I’m still accepting offers and i’m always happy to talk about potential cooperation – if you think that’ll be interesting for you, check out my application website with CV and references. After all: more options means i can get to choose the best job at the right time.
AppAddict posted a review of Black Hole, the game i and several of my former colleagues worked on together for several months. It was our initial iPhone project and started as a simple prototype to pitch to publishers and potential investors to get our game development company funded. The company never got started which is why i’m working as iPhone game programming freelancer now.
They sum up the game with these kind words: “”Overall we enjoyed Black Hole and felt that it is different enough to offer even time management junkies something a little new and different.”
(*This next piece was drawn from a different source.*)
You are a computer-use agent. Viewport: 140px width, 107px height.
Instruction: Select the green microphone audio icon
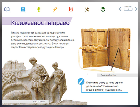[x=39, y=9]
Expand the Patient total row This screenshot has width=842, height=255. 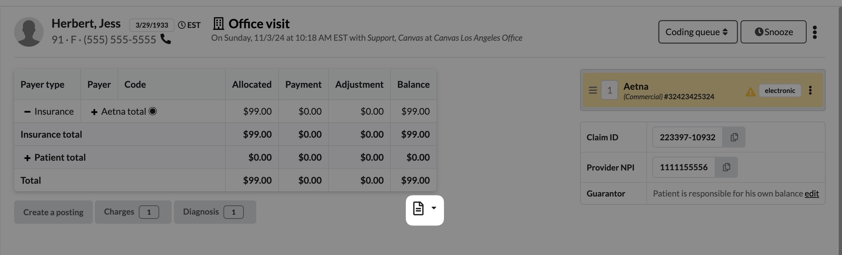tap(27, 158)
AppAddicts reviewers seemed surprised by the fact that Black Holes don’t just swallow objects, they actually fling them away. As a science geek i already knew that but please keep in mind, if you follow the link to the NewScientist article, that primordial Black Holes are still a theoretical concept and just one out of many explanations for Dark Matter. In fact, it’s not even a favored theory. And judging by that article, NewScientist wouldn’t be my primary source of information about those matters (not just dark ones). The whole research paper “Primordial black holes and the asteroid hazard” is a simply thought-experiment. What would happen if these primordial Black Holes existed and are at least part of Dark Matter. From that, you can calculate the chances of those primordial Black Holes interacting with the outer solar system’s asteroid belt and what would happen because of that interaction.
Anyway, Black Holes don’t just swallow objects because, other than how they are portrayed in movies, they’re simply very massive stars. For a Black Hole to swallow an object the paths of the two objects must be on a direct collision course. Otherwise the objects will simply orbit the Black Hole, just as Mercury orbits the Sun, or much more likely simply accelerated away in a slingshot effect. Of course, physically there’s a lot more going on due to the enormeous gravity, for example Black Holes can feed on stars orbiting them. But other than that they’re just more massive stars and not a super-mega-space-vacuum that sucks everything in that comes near it. Far from it.
That Girl’s Site also runs a preview of Black Hole: “I would certainly keep an eye out for Black Hole, this build was very promising and its use of the Crystal network is something I look forward to.”